EXERCISE DETAILS
Exact transcription of the following records is needed, with every picture dropped.

--- START ---

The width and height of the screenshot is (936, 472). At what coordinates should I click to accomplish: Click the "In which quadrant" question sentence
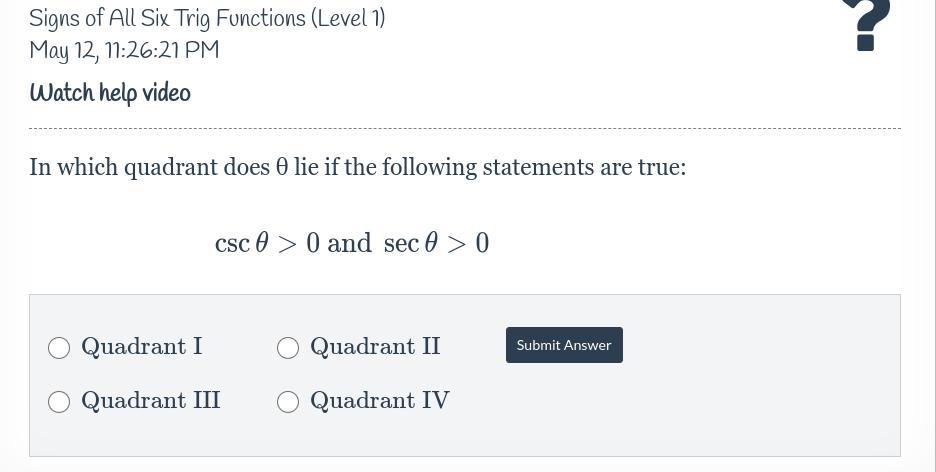[x=357, y=166]
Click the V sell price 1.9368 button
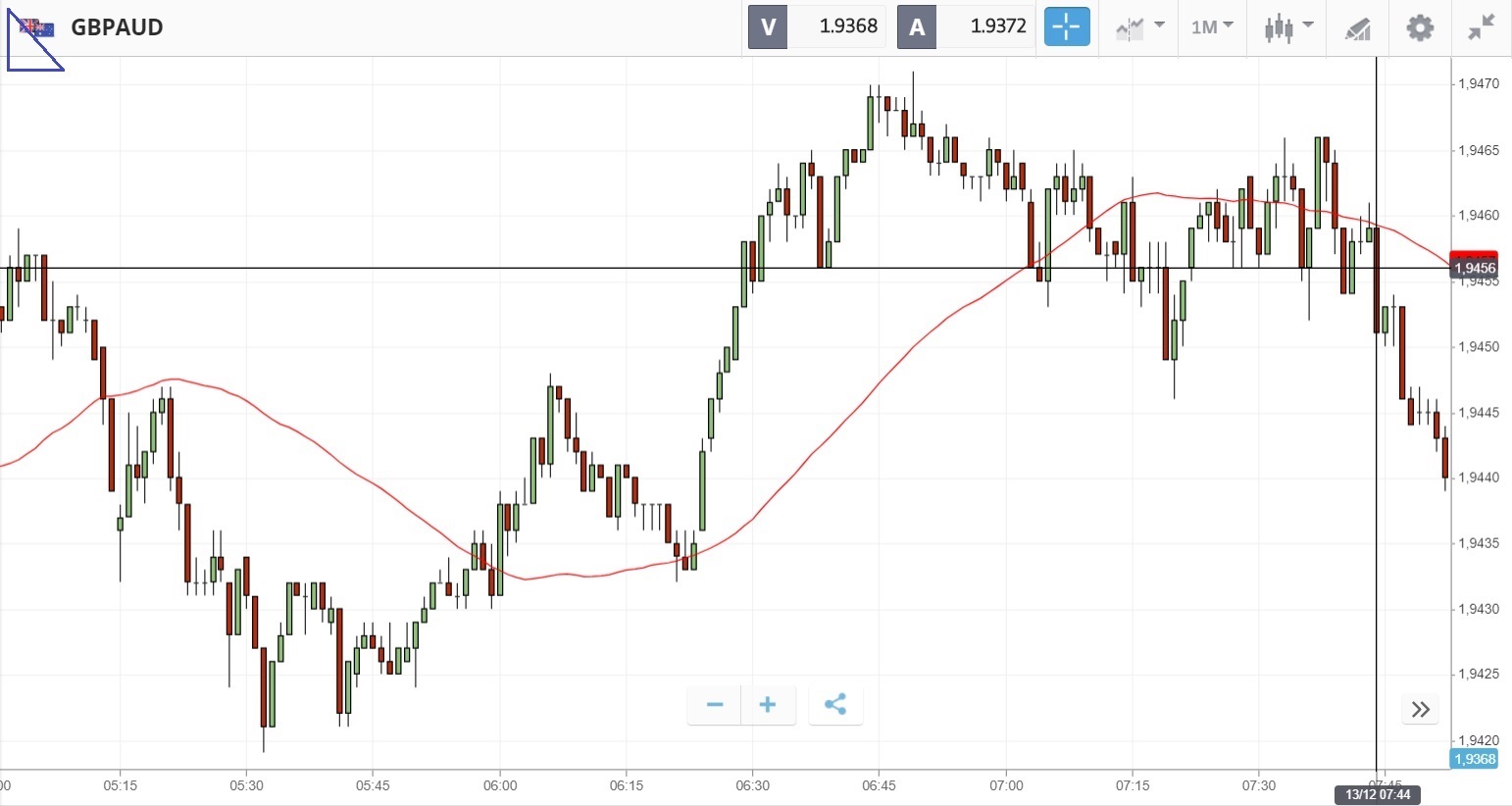Image resolution: width=1512 pixels, height=806 pixels. coord(817,27)
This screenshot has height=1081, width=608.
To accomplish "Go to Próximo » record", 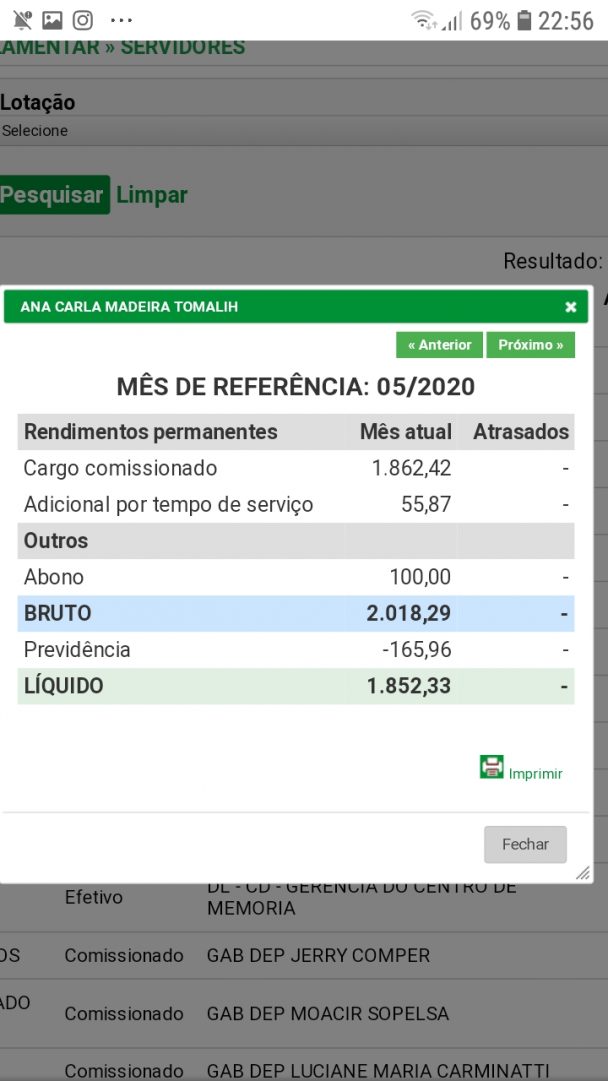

--- END ---

EXERCISE OUTPUT
The width and height of the screenshot is (936, 472). At what coordinates should I click to accomplish: Click the "In which quadrant" question sentence
[x=357, y=166]
Click the V sell price 1.9368 button
Image resolution: width=1512 pixels, height=806 pixels. coord(817,27)
This screenshot has height=1081, width=608.
To accomplish "Go to Próximo » record", 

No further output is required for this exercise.